The conventional wisdom holds that Mitt Romney is the John Kerry figure (a Northeastern flip-flopper with good hair) in the 2012 Republican primary field, with his various challengers auditioning to play the more exciting role of Howard Dean. But Newt Gingrich’s recent rise in the polls is being sustained, in part, by a right-wing version of exactly the impulse that led Democrats to nominate Kerry: a desperate desire to somehow beat Barack Obama at his own game, and to explode what conservatives consider the great fantasy of the 2008 campaign — the conceit that Obama possessed an unmatched brilliance and an unprecedented eloquence.

This fantasy ran wild four years ago. Obama is “probably the smartest guy ever to become president,” the presidential historian Michael Beschloss announced shortly after the November election. The then-candidate’s Philadelphia address on race and Jeremiah Wright was “as great a speech as ever given by a presidential candidate,” a group of progressive luminaries declared in The Nation.
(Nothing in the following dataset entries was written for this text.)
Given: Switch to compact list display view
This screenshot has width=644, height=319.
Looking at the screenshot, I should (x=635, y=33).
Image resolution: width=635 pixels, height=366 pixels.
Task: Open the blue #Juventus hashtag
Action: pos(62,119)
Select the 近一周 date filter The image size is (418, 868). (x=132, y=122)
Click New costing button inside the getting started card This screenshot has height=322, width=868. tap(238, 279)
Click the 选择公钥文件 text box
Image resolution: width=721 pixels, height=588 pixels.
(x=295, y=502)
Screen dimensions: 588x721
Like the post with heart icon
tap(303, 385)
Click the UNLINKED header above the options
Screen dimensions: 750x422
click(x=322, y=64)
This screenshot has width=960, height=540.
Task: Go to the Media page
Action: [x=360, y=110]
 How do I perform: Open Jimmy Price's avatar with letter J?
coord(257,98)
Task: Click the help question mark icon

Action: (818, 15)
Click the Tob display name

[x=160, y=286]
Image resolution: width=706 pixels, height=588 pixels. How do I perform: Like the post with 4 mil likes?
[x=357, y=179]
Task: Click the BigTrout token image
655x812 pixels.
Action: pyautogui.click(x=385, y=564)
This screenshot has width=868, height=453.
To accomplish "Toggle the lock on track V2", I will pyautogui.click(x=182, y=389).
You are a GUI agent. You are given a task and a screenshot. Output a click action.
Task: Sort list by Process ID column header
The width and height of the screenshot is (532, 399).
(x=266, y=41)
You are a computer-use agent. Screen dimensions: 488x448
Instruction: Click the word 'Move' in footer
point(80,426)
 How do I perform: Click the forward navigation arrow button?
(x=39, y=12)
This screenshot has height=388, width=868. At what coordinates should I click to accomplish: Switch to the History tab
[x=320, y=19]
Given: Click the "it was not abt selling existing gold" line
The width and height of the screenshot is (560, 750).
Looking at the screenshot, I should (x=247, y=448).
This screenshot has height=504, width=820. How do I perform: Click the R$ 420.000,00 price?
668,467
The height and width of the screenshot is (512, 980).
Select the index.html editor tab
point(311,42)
Obama’s “Dreams From My Father” is quite possibly “the best-written memoir ever produced by an American politician,” Time Magazine’s Joe Klein declared. “He is not the Word made flesh,” Ezra Klein wrote of Obama’s rhetoric in The American Prospect, “but the triumph of word over flesh, over color, over despair.”

It’s easy to see why this kind of myth-making would infuriate Obama’s opponents. And so ever since the 2008 election, the right has embraced a sweeping counternarrative, in which the president’s eloquence is a myth and his brilliance a pure invention. Take away his campaign razzle-dazzle and his media cheering section, this argument goes, and what remains is a droning pedant, out of his depth and tongue-tied without a teleprompter.

This is where Gingrich comes in. Just as Kerry’s candidacy represented an attempt to effectively out-patriot George W. Bush (“You have a war president? We have a war hero!”), the former speaker has skillfully played to the Republican desire for a candidate who can finally outsmart and out-orate Obama.

[…]

“How does a Columbia-Harvard graduate, who was the editor of the law review … supposedly the best orator in the Democratic Party,” Gingrich asked recently, “how does he look himself in the mirror and say he’s afraid to debate a West Georgia College professor?” It’s a line that evokes a kind of conservative revenge fantasy, in which the liberal elitists who sneered at George W. Bush’s malapropisms and Sarah Palin’s “you betchas” receive their richly deserved comeuppance at the hands of Newton Gingrich, Ph.D.

But a fantasy is all it is. The American Spectator’s Quin Hillyer calls it “the fallacy of the master debater” — the belief that elections turn on dramatic rhetorical confrontations, in which the smarter and better-spoken candidate exposes his rival as a tongue-tied boob.

In reality, Kerry outdebated Bush but did not outpoll him, Al Gore won the 2000 debates on points only to lose them on personality, and Abraham Lincoln lost the Illinois Senate race to Stephen Douglas. When a presidential debate does matter to a campaign’s outcome, it’s usually a passing one-liner (Ronald Reagan’s “there you go again” Walter Mondale’s “where’s the beef?”) rather than a Ciceronian performance that makes the difference.

[…]

Newt Gingrich might debate circles around Obama. He might implode spectacularly, making a hot mess of himself while the president keeps his famous cool. But either way, setting up a grand rhetorical showdown seems unlikely to supply a disillusioned country with what it’s looking for from Republicans in 2012.

Conservatives may want catharsis, but the rest of the public seems to mainly want reassurance. They already know Barack Obama isn’t the messiah he was once cracked up to be. What they don’t know is whether they can trust anyone else to do better.